[Opening Given text section]

Creates a dictionary that contains a mapping from a hash (made by Ray) and then the original value that was put into the hashing function.

In [8]:
# also called rainbow table, stores a mapping from a given hash to the word that created it
hash_dict = {}

# maps each hash to its corresponding password
for hash, password in hashes:
  hash_dict[hash] = password

# verify thatt a known hash will bring up the password
print(hash_dict[b'$2b$08$vZXU2ynDsLKfCR4U4QQNY.Shru8h/3/0ZWv8n0AZm.urRoSVQj45y'])

123456


**How do websites store passwords?**  
Normally only a username and the hashed value of a user's password is stored. The website should never store the plaintext password. This is done because if there is a data breach it is impossible to get the original value from a hash. They are one-way functions. However, the main strategy to cracking passwords from a given data breach is to use a 'rainbow table' that contains a mapping from hashes to what created them. This is used with the most common passwords to help attackers find the plaintext version of the hash.    
  
  Below, is a simple example that shows how easy it is to recover passwords if the website stores the plaintext password. 

In [23]:
import random
import string

# simple data breach example
simple_data_breach = []
# arbitrary username length
length = 4

# create the 'data breach'
for i in range(1000000):
  simple_data_breach.append((''.join((random.choice(string.ascii_lowercase) for x in range(length))),lines[random.randrange(0,len(lines))]))

[Closing Given text section]

__Your assignment__:
Could you pick up the password-hashing notebook above after its last line and continue it?

[Opening Given data section]

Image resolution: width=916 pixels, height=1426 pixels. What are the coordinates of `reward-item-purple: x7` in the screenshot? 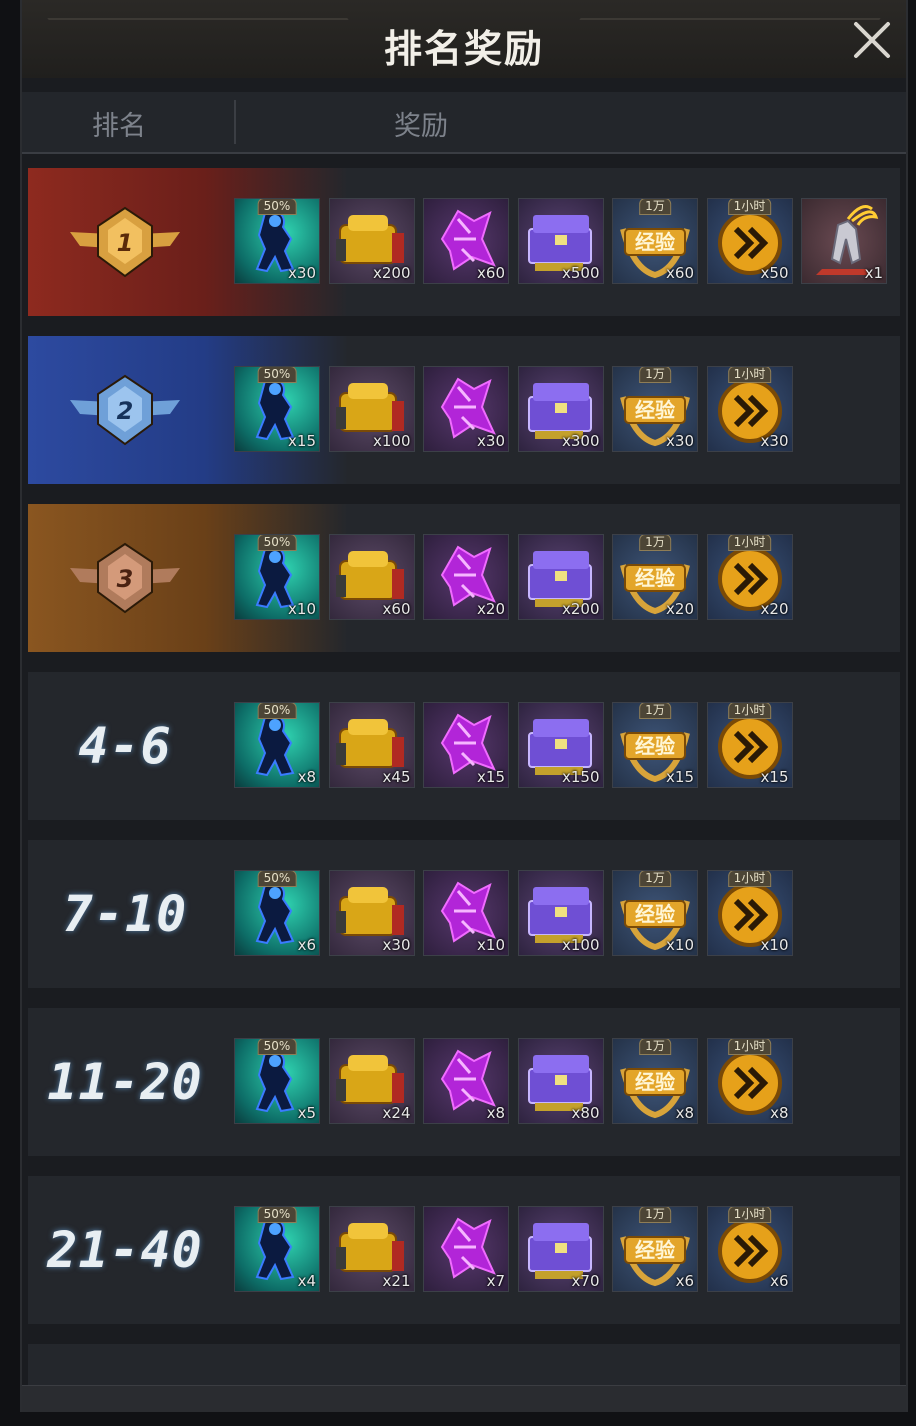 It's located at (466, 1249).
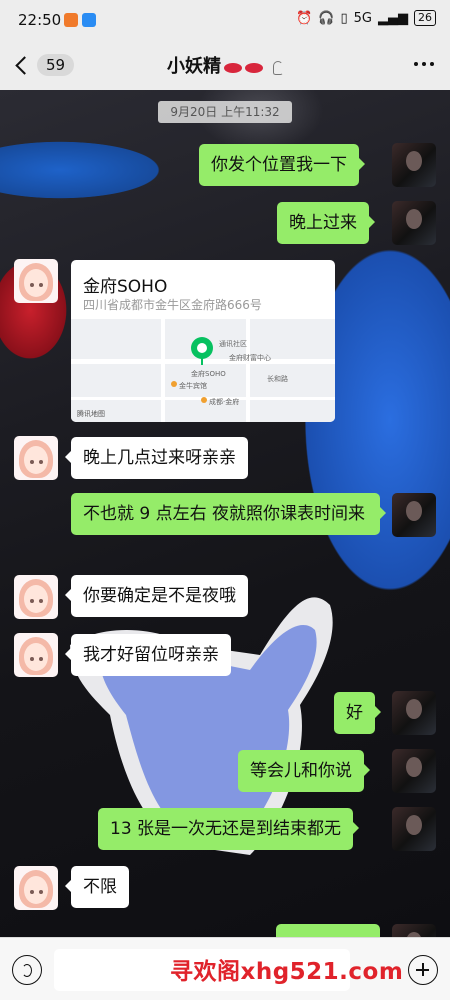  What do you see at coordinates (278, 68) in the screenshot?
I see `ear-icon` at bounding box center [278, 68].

[Closing Given data section]
[Opening Given data section]

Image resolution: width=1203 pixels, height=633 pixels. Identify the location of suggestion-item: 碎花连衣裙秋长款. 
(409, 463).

[Closing Given data section]

__Response to the task__:
# see that it simply contains usernames and passwords, no need to use ray
print(simple_data_breach[:10])

[('yxvo', 'doggy2'), ('difd', 'rattlesn'), ('pyqq', '1232123'), ('dagk', '17031972'), ('hqhj', 'seadoo96'), ('eges', '03031978'), ('dwaa', '198585'), ('xgim', 'westbrom'), ('brhs', 'rezeda'), ('rnwe', '260855')]


This is a more realistic example of what an attacker would get in a data breach on a website with decent security.

In [27]:
# more realistic data breach example
data_breach = []
# arbitrary username length
length = 4

# create the 'data breach'
for i in range(1000000):
  data_breach.append((''.join((random.choice(string.ascii_lowercase) for x in range(length))),hashes[random.randrange(0,len(hashes))][0]))

# what we get is a tuple with the username and the hashed password
print(data_breach[:10])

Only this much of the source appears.